De un modo descarnadamente realista (la realidad que ponen en escena los Fincher, se entiende), Mank abreva en varias fuentes. La más obvia, el punto de arranque, es la escritura de Citizen Kane. Pero también hay alusiones, en el clima que recrea, a El último magnate, de Scott Fitzgerald, basada en el productor Irving Thalberg, que aparece en el film; claramente “El día de la langosta”; en algún punto remite, forzando la analogía, a la relación de Hitchcock y Chandler en el guión de Extraños en un tren que el creador de Marlowe abandonó (dicho sea de paso: hay una alusión absolutamente anacrónica a Marlowe, como bien apuntó Marcelo Zapata, lo mismo que una cita a destiempo de Groucho Marx) ; y, de manera más que evidente, a Barton Fink de los hermanos Coen, que está ambientada a comienzos de los 40. Todas las líneas del guión confluyen hacia un punto: la idea borgeana (por cierto que Borges reseñó Citizen Kane en Sur) de Kafka y sus precursores aplicada al Hollywood de los años 30: que el macartismo fue preconfigurado por el sistema de estudios una década antes de la irrupción del Comité de Actividades Antiamericanas (a su modo, Mank anticipa también al Dalton Trumbo de la lista negra) y que como empresas insertas en un sistema capitalista de producción en serie ayudaron a transmitir esos valores en la creación de sentido.

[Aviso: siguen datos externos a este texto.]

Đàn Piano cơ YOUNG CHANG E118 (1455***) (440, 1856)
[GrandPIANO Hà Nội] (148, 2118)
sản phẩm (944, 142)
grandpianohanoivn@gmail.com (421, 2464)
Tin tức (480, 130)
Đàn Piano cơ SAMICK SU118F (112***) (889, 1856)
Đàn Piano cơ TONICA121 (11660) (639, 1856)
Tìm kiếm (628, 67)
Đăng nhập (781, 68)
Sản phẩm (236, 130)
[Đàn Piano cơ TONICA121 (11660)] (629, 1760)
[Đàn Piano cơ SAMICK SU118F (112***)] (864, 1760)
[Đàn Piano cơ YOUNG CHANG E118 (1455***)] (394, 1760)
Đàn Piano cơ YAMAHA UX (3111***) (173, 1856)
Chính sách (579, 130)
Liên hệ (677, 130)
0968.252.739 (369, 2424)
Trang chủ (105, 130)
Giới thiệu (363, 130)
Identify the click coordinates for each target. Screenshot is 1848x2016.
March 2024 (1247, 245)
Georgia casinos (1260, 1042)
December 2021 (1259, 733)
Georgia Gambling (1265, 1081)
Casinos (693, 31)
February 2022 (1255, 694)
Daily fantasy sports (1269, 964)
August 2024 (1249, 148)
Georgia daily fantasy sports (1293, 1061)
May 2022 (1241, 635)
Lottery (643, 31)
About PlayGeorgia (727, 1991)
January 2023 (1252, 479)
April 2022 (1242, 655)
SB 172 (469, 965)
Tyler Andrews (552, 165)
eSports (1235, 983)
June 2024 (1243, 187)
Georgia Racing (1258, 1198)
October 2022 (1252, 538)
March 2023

Algo que graficaría, muchas décadas más tarde, Oliver Stone, cuando dijo que Vietnam se perdió, entre otras cosas, porque John Wayne no llegó a filmar cuatro o cinco películas más vestido de boina verde.
La caza de brujas, se entiende, puso en primer plano esa imbricación. Lo cual no quita que, como muchas cosas de Occidente, el cine de Hollywood fue capaz de crear su propia autocrítica sin que fuera funcional al sistema que criticaba, como Sunset Boulevard de Billy Wilder o The Bad and the Beautiful de Vincente Minnelli, si bien son críticas a la lógica interna de los estudios, no al rol del cine industrial dentro del capitalismo (en ese sentido hay que mirar y volver a mirar la película que Wilder filmó justo después de Sunset Boulevard y que directamente muestra sobre un hecho pequeño no solamente lo que es el periodismo sensacionalista, sino también cómo funciona la maquinaria del capitalismo: Ace in the Hole). A nivel europeo, salvando las diferencias, fue la Nouvelle Vague la que tomó esa posta autocrítica respecto de las tensiones en la producción cinematográfica, como se ve en El desprecio de Godard y en La noche americana de Truffaut; y el Fellini de Ocho y medio fue otro exponente.
Así, el punto en cuestión no es si Mankiewicz tuvo o no tuvo una participación preponderante en un guión que claramente lo excedió (también lo superó a Welles), sino la tensión entre lo que el artista quiere poner en escena y lo que el dueño de los medios de producción está dispuesto a permitir. Como en el periodismo, donde el anunciante paga el contenido por omisión, esto es, de lo que no se va a hablar, en el cine industrial pasa algo similar. Máxime cuando el tema de la película es el ascenso de un millonario constructor de sentido social que forma parte de esa maquinaria que lo pone en pantalla. Y que fue posible porque se coló por la rendija en uno de los últimos momentos en que se pudo hacer.